Lawyers and cops? Soooo unsurprising. Life is basically like the Wire, except that everyone is McNulty.
What about that time they shot a projectile deep into the lunar surface? That’s basically like fucking the moon. Surely that’s enough to get rocket scientists on that short list of “most insanely consumed day in and day out with boinking.” THEY TRIED TO FUCK THE MOON.
[re=528406]steverino247[/re]: Consider yourself lucky it got diversified that much. Take your modern day chicken for example (aka your small feathery dinosaur friend). One canal fits all.
[re=528108]Joshua Norton[/re]: depression or The Depression?
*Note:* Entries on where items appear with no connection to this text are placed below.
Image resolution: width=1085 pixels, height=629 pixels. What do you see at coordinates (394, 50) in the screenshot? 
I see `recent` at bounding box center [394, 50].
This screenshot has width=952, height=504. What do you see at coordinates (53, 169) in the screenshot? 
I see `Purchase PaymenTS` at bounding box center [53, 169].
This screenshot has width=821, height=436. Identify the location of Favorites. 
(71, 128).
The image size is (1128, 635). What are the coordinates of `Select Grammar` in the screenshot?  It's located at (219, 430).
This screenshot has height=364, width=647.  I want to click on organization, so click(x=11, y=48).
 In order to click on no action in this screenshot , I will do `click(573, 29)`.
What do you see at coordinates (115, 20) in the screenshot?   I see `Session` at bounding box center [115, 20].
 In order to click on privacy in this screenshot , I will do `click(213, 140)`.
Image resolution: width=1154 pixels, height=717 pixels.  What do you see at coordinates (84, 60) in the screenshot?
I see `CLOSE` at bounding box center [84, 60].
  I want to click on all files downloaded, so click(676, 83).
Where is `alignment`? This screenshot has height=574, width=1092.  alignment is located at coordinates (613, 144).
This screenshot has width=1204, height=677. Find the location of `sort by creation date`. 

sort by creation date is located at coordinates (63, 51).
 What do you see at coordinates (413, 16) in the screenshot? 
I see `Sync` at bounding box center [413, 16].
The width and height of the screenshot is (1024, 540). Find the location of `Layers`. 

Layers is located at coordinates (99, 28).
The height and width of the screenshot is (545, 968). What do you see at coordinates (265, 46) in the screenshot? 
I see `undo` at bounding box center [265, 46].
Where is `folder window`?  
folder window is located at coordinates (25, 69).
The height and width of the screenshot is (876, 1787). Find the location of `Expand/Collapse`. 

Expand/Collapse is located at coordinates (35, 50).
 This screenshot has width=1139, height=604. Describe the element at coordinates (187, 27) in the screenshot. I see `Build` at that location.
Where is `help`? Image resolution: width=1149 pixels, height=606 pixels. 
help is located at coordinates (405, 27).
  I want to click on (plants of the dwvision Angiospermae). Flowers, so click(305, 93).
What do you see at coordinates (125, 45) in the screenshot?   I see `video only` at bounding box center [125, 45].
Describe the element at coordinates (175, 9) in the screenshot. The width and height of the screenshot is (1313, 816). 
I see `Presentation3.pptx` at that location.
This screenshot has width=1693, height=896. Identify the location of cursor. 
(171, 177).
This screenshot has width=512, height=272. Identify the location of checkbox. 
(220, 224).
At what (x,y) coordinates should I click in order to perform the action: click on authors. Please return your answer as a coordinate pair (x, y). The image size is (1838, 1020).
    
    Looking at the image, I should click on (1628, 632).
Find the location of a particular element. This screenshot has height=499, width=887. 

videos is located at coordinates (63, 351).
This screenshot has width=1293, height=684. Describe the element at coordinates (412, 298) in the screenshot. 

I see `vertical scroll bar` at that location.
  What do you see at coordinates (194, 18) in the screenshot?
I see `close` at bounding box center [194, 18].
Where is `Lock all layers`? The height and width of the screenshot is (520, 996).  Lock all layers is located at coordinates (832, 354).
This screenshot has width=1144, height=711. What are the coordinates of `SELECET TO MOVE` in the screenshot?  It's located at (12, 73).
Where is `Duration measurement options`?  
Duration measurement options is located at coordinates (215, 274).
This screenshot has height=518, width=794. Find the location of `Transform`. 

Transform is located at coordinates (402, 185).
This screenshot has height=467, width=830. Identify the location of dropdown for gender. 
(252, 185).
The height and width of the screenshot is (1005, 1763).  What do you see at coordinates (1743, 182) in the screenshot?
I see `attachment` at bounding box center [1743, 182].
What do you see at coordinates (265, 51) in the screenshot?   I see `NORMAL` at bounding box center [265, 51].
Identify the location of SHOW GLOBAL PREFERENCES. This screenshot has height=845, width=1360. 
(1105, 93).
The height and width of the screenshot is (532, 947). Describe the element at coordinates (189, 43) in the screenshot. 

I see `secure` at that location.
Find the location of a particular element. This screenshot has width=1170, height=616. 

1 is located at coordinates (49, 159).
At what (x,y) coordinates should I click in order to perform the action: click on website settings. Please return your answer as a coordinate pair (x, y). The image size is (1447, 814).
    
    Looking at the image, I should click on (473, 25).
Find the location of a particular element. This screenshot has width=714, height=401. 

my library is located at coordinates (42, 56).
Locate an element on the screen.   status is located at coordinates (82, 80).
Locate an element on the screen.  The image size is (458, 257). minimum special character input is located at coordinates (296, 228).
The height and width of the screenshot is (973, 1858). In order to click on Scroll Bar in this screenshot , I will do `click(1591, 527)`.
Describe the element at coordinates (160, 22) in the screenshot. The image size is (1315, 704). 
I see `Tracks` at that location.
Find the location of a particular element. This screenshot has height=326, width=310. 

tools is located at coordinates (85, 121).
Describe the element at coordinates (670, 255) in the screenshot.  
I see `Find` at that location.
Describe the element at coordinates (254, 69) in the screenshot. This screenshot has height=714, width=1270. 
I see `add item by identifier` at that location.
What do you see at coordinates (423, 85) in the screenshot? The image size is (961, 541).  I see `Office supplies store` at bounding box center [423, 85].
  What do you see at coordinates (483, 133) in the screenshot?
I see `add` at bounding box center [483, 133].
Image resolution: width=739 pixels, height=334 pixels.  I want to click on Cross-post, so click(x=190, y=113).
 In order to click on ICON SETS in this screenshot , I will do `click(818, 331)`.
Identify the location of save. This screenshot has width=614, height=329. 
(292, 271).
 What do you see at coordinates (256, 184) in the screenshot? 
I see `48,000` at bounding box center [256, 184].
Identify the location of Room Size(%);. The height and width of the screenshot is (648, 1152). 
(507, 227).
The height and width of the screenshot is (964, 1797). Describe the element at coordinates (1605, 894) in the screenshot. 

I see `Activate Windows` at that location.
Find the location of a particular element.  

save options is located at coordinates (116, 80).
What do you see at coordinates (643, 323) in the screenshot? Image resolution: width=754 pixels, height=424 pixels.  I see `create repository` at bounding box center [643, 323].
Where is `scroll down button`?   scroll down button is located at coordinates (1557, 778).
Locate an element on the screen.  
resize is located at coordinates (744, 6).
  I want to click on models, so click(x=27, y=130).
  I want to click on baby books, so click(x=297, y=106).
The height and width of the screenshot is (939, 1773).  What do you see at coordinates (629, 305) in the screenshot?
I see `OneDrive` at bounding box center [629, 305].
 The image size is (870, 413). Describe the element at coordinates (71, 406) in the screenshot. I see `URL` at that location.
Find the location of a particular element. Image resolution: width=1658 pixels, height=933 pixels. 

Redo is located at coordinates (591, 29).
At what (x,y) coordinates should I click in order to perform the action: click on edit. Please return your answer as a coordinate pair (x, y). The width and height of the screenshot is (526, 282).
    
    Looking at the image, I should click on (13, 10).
I was going to go with “psychotic episode waiting to happen”, myself.
[re=528279]Gorillionaire[/re]: Heh, just like on the teevee!
Does Ashley Madison give C Street residents a bulk discount?
I made my first stop at a school today. It’s going to be easier to troll for stay-at-home moms than teachers. An indication of willingness would make it easier. I am thinking about wearing dark red letter “A”. I wish there was a universal “I am a willing cheater” sign of some sort. Adult men handing around school campuses might draw some unwanted notice. Maybe the web site is a better choice.